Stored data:
_ _ _ _ _

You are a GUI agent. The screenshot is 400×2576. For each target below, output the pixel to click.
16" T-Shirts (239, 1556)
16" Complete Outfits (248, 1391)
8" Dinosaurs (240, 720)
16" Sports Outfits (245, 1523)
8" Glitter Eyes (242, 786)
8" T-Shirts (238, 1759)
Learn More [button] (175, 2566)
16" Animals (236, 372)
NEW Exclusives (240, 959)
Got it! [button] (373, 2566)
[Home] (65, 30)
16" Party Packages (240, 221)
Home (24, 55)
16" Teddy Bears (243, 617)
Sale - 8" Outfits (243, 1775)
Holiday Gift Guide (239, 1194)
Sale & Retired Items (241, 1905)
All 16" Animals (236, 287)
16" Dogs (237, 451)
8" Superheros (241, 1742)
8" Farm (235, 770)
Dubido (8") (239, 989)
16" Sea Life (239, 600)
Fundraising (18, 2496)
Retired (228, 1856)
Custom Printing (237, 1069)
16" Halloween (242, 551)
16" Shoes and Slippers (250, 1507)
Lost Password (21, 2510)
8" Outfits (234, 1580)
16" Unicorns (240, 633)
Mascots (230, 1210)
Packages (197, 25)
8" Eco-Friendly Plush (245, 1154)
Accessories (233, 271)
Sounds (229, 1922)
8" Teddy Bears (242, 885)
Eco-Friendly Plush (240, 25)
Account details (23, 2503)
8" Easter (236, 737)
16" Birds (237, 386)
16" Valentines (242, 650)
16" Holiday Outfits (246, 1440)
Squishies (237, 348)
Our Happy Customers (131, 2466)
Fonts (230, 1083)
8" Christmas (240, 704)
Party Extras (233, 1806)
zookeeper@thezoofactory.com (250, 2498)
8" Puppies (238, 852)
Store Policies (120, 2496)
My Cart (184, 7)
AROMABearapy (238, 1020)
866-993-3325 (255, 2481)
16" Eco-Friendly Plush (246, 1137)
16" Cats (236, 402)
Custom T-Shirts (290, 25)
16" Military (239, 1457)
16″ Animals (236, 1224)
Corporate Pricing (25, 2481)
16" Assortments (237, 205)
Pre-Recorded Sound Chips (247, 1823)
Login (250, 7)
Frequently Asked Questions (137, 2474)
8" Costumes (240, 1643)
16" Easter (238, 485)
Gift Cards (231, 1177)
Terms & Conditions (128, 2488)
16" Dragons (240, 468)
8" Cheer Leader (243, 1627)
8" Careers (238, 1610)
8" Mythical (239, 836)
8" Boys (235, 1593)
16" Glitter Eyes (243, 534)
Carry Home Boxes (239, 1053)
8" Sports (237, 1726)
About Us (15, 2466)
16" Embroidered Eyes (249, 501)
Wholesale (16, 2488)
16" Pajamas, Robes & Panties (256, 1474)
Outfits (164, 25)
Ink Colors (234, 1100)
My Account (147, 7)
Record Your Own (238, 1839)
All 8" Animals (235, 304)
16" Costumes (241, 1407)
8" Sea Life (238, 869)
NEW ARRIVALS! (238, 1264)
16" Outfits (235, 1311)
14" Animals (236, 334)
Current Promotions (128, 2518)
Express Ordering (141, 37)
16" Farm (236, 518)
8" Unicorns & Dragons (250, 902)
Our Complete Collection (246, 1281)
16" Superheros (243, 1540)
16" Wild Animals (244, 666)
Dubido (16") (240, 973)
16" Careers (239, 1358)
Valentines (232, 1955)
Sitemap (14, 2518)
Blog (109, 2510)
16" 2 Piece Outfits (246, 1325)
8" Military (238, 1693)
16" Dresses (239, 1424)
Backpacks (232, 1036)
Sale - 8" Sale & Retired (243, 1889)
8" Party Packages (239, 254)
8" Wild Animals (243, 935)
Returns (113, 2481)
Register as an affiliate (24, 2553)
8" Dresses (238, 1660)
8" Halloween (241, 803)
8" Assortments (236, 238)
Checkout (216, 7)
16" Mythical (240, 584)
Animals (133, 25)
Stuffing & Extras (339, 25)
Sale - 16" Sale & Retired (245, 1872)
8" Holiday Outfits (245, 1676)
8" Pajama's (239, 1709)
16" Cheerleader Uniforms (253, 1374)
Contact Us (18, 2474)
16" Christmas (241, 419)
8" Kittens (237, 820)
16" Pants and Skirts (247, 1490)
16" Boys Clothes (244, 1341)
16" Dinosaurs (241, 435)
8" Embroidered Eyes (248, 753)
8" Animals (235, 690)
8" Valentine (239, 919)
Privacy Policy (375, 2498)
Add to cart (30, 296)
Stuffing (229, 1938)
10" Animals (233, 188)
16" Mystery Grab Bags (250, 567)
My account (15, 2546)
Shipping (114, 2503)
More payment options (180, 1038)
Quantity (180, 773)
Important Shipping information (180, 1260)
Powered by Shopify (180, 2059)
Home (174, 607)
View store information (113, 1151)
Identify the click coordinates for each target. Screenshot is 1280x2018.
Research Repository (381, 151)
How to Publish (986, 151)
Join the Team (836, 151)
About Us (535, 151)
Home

_ _ _ _ _

ABOUT THIS EXERCISE:
Only the lines from the one with "Research Repository (381, 151)" through the end of the records above are to be copied, exactly as written.

SOLUTION TO THE EXERCISE:
Research Repository (381, 151)
How to Publish (986, 151)
Join the Team (836, 151)
About Us (535, 151)
Home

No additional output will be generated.